■ **EXERCISE BRIEF**:
The required result is an exact copy of the lines from the one containing "Where should I" to the last line of the records, both ends included, without pictures.

■ **RECORDS**:
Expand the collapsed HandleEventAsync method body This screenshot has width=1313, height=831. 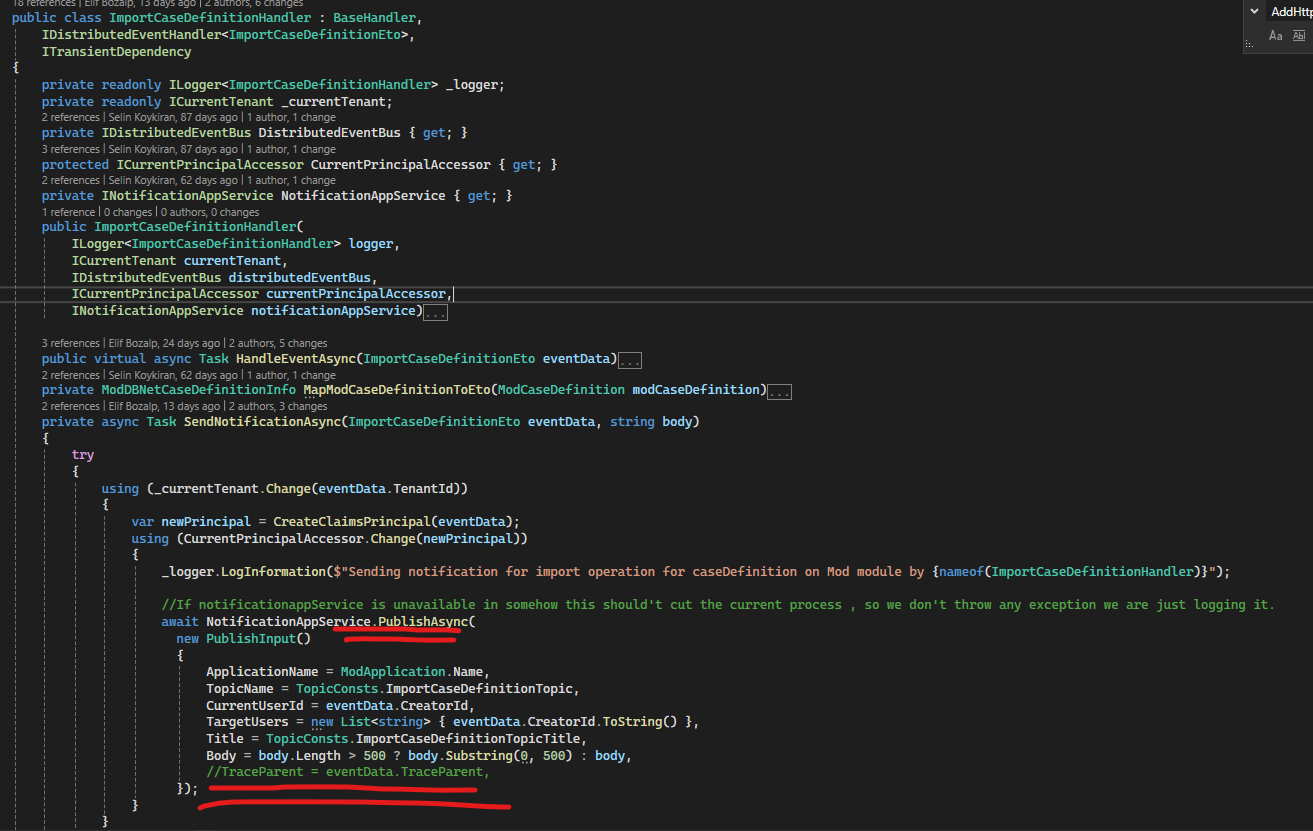tap(630, 360)
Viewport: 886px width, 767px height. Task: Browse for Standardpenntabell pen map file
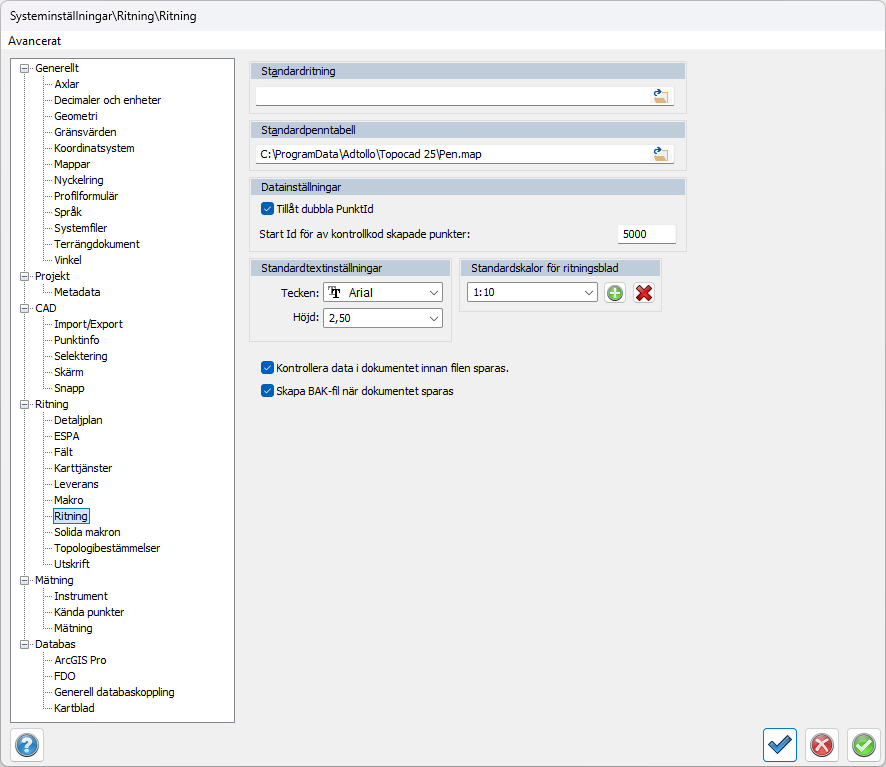coord(661,154)
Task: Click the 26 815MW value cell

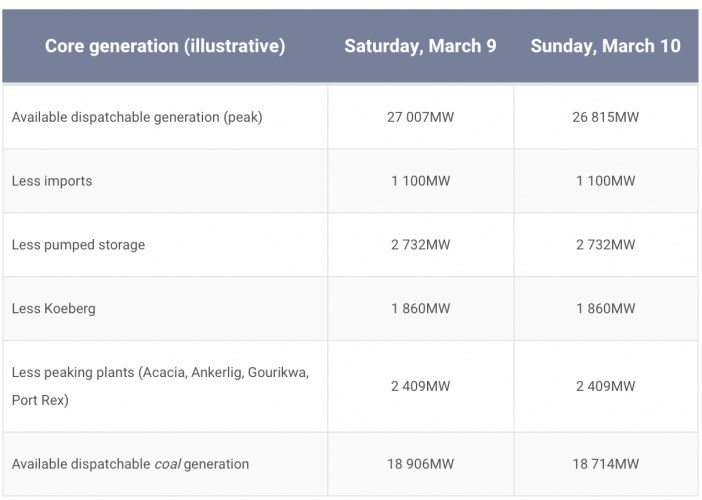Action: tap(605, 117)
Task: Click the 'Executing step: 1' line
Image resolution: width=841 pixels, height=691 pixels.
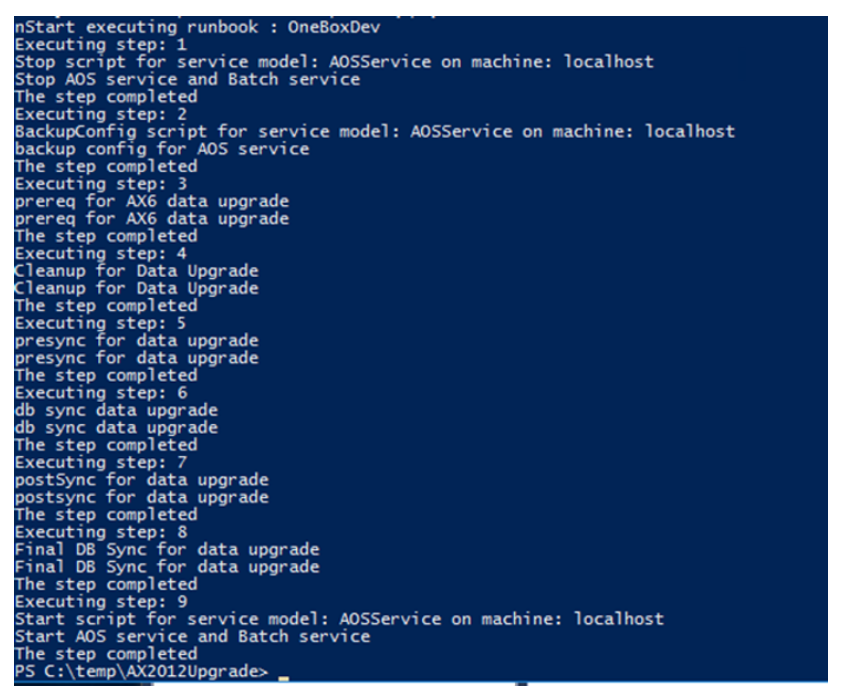Action: pyautogui.click(x=101, y=45)
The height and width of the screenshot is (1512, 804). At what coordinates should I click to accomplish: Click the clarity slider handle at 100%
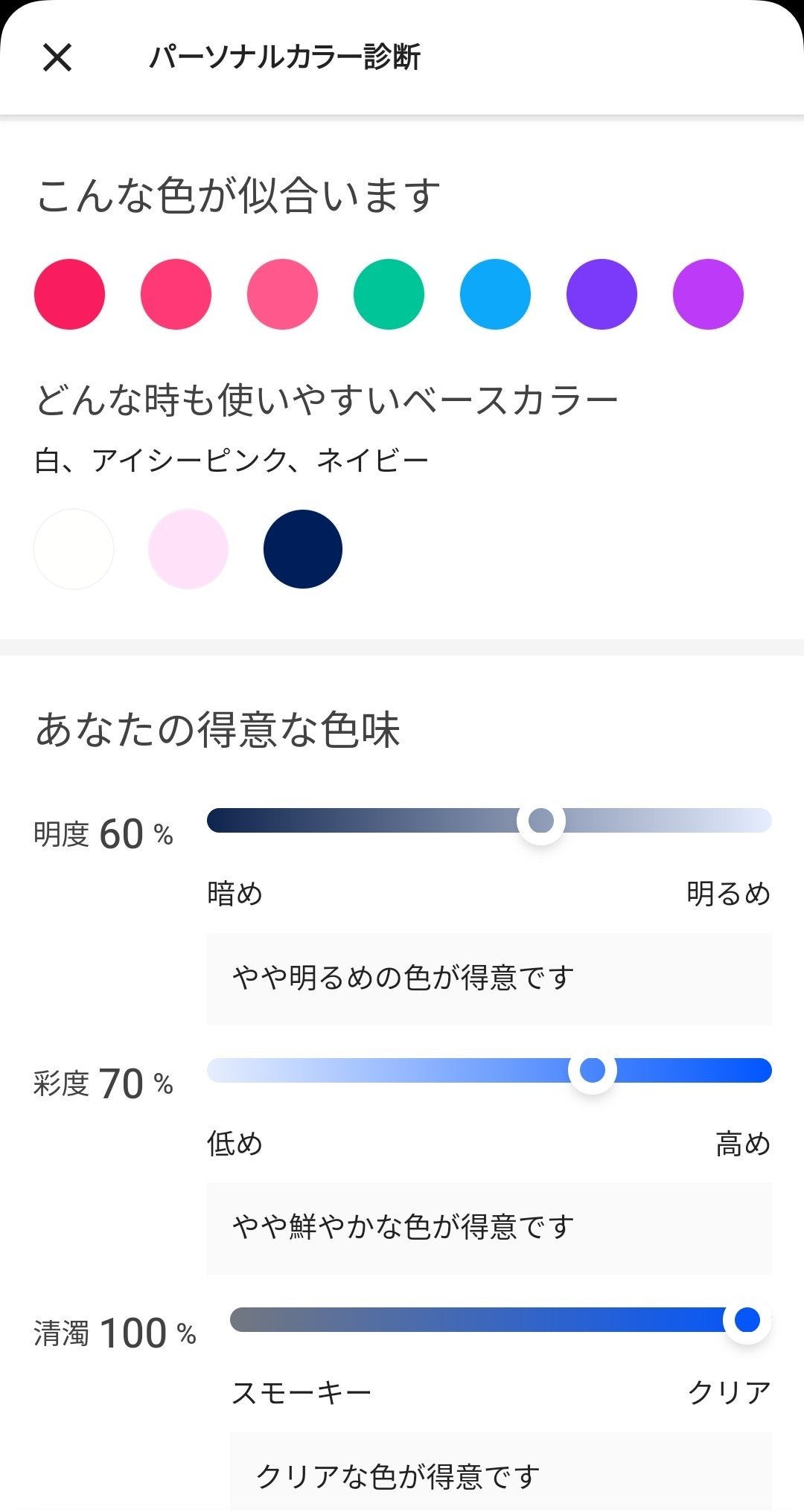tap(747, 1320)
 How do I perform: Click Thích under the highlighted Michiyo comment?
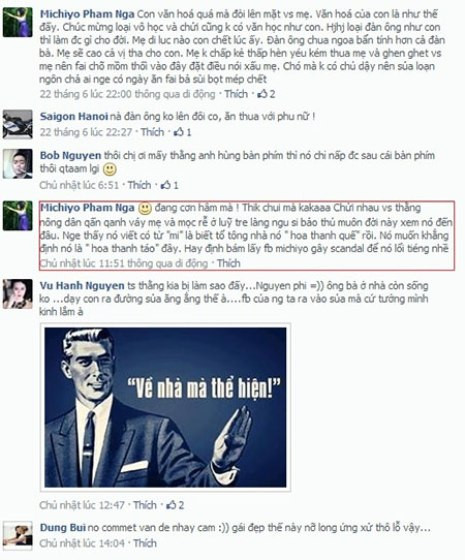tap(229, 264)
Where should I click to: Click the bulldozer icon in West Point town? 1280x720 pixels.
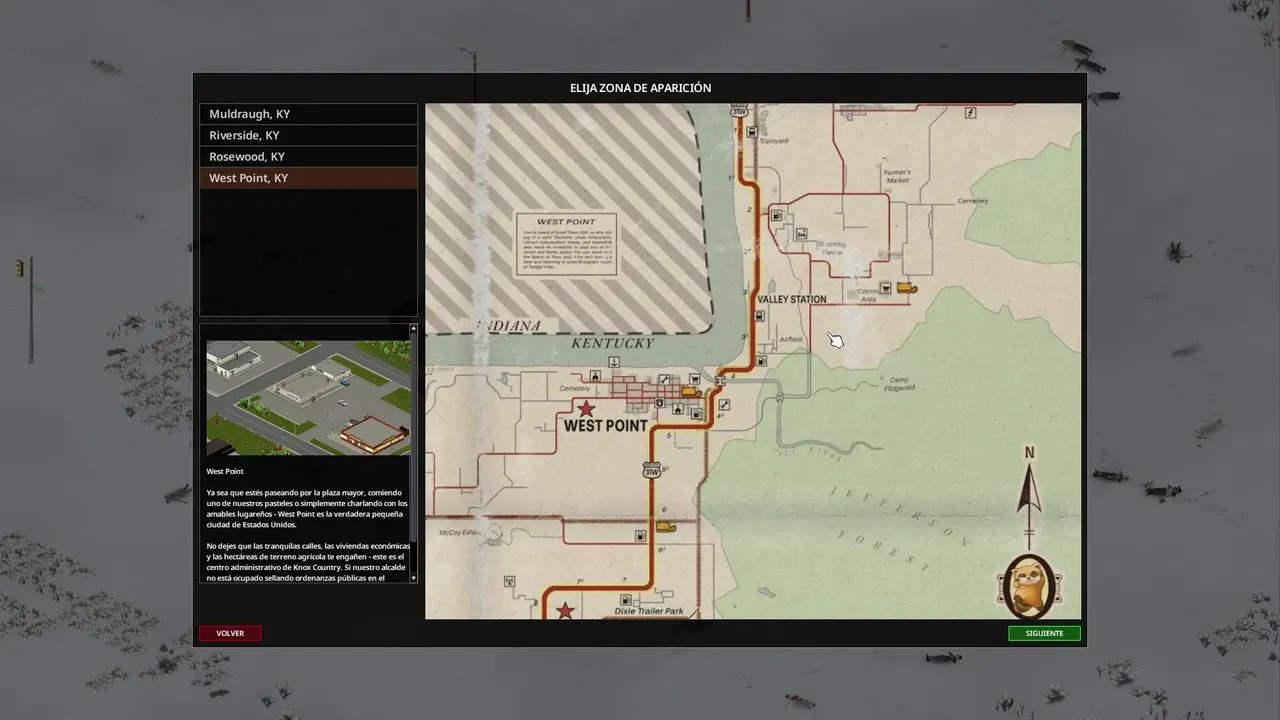(690, 392)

■ **EXPECTED ANSWER**:
Where should I click to: Click the bulldozer icon in West Point town? 1280x720 pixels.
(690, 392)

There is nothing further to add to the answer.